The bill’s author, Cristina Garcia, also a Los Angeles Democrat, says creating new freeways is racist because it displaces low-income residents from their homes. Garcia said in the committee hearing Monday, that the residents live in those areas because it’s all they can afford.
The Healthy Places Index measures “standards such as healthcare, housing, and education.” However, only “the San Francisco Bay area, Sacramento, and most coastal communities rated highly.”
Analysis of the bill claims it is “addressing inequities through environmental justice” because freeways were mapped through black and brown communities after WWII. Therefore, minority communities are exposed to more air pollution caused by vehicles than white Californians.
“It is outrageous and feels criminal to use state resources to choke and displace communities like mine when the data and research clearly show that this practice is just another example of the systemic racism that is normalized in our policies and practices,” Garcia stated.

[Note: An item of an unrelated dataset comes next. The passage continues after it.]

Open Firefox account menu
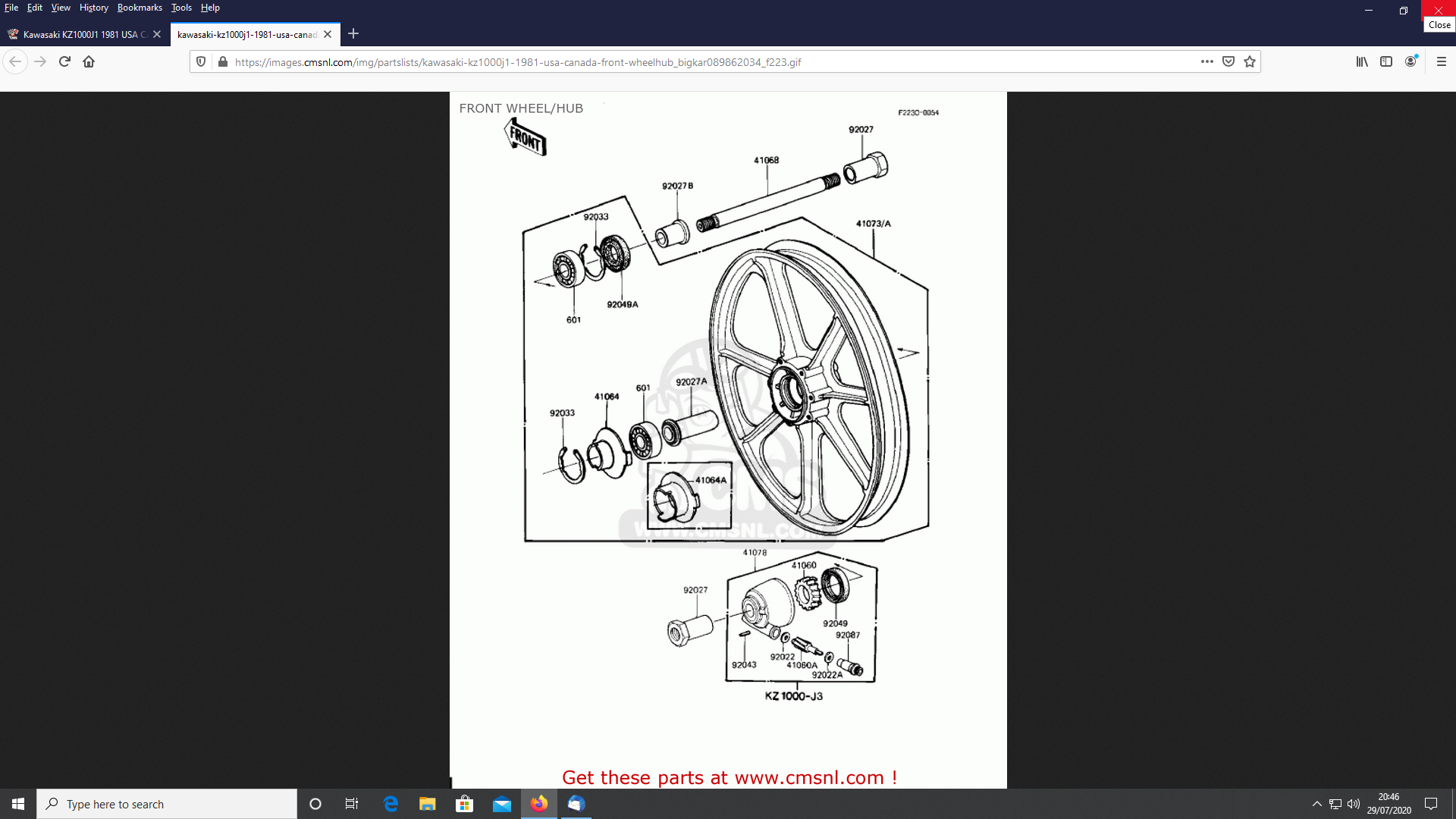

The Washington Examiner reports on the history of the highway expansion:
Although the bill passed 8-3 along party lines, it was not supported by two Democratic committee members who abstained. Their constituents have benefited from the state’s largest ongoing freeway widening project that started at the Long Beach border and will end in southern Orange County.
The $2 billion widening of the I-405 freeway started in 2018 and will take another two years to complete. It was funded mostly by a half-cent sales tax increase approved by Orange County voters and will create 16 new lane miles on a freeway that is among the most congested in the nation.

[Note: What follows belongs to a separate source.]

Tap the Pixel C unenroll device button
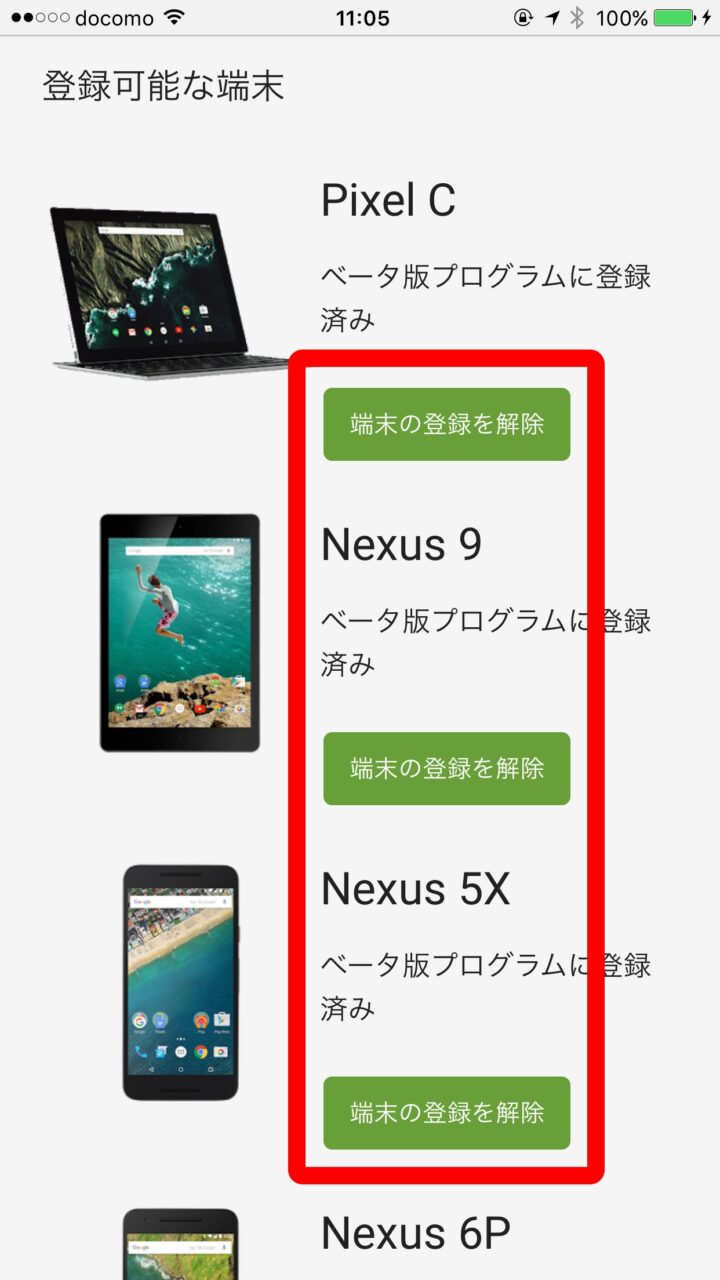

State taxes contributed $90 million to the project, and two committee members from that area wondered if it would be completed if the bill becomes law. Garcia wasn’t aware of these details when questioned by Democrat Tom Daly, whose district benefits from it .
His constituents, who are in the minority group identified in the bill, overwhelmingly
supported improvements on a different freeway as well. Daly said the state already has pollution control law, then asked, “What are the specifics for folks that they are promised something and reneged?”
“I don’t know if they were promised anything,” Garcia responded.